MATERIAL PROVIDED START

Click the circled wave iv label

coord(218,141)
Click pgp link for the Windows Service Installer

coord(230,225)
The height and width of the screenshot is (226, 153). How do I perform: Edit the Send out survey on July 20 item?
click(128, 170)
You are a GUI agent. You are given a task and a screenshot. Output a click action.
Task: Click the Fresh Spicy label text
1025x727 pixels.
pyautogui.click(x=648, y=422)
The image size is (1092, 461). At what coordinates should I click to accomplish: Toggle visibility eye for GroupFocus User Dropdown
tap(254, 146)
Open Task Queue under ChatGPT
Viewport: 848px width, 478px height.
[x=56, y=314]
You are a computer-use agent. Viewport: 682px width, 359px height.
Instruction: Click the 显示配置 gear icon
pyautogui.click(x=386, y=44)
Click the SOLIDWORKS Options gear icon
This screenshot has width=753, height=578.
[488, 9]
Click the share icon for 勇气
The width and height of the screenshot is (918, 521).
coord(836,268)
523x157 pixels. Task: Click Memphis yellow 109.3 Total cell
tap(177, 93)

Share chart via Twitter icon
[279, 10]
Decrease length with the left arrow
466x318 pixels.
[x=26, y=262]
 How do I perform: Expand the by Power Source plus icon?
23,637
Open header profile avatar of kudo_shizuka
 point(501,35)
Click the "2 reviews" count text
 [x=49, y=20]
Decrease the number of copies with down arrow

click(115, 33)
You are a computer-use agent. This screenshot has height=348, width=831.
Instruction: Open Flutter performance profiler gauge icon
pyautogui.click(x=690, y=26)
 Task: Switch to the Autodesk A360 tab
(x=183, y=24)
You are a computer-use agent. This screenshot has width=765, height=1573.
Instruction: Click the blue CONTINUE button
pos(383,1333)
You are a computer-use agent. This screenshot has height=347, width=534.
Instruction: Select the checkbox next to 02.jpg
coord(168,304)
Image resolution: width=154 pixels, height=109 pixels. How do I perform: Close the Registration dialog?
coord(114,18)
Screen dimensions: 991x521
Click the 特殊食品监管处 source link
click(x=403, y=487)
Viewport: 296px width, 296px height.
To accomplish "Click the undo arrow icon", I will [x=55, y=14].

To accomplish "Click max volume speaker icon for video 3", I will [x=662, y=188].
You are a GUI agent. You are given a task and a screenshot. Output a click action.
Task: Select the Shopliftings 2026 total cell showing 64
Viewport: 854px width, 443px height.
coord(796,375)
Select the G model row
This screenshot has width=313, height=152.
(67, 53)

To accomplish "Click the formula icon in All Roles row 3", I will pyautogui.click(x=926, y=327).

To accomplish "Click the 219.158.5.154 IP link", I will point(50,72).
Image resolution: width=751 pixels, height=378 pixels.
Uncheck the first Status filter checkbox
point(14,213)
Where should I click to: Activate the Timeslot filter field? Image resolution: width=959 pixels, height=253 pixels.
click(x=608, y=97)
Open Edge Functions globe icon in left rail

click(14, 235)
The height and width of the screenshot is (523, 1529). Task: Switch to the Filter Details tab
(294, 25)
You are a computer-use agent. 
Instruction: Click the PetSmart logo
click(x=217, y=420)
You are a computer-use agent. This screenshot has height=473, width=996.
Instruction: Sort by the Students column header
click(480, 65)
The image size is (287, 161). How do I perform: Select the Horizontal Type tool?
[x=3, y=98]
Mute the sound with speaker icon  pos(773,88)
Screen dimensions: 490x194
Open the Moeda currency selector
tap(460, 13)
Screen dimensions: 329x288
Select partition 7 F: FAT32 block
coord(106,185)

MATERIAL PROVIDED END

_EXERCISE DESCRIPTION_:
Go to the line holding "Instruction: Sort by" in the entries above and return it, along with every line after it, exactly as written.

_TASK SOLUTION_:
Instruction: Sort by the Students column header
click(480, 65)
The image size is (287, 161). How do I perform: Select the Horizontal Type tool?
[x=3, y=98]
Mute the sound with speaker icon  pos(773,88)
Screen dimensions: 490x194
Open the Moeda currency selector
tap(460, 13)
Screen dimensions: 329x288
Select partition 7 F: FAT32 block
coord(106,185)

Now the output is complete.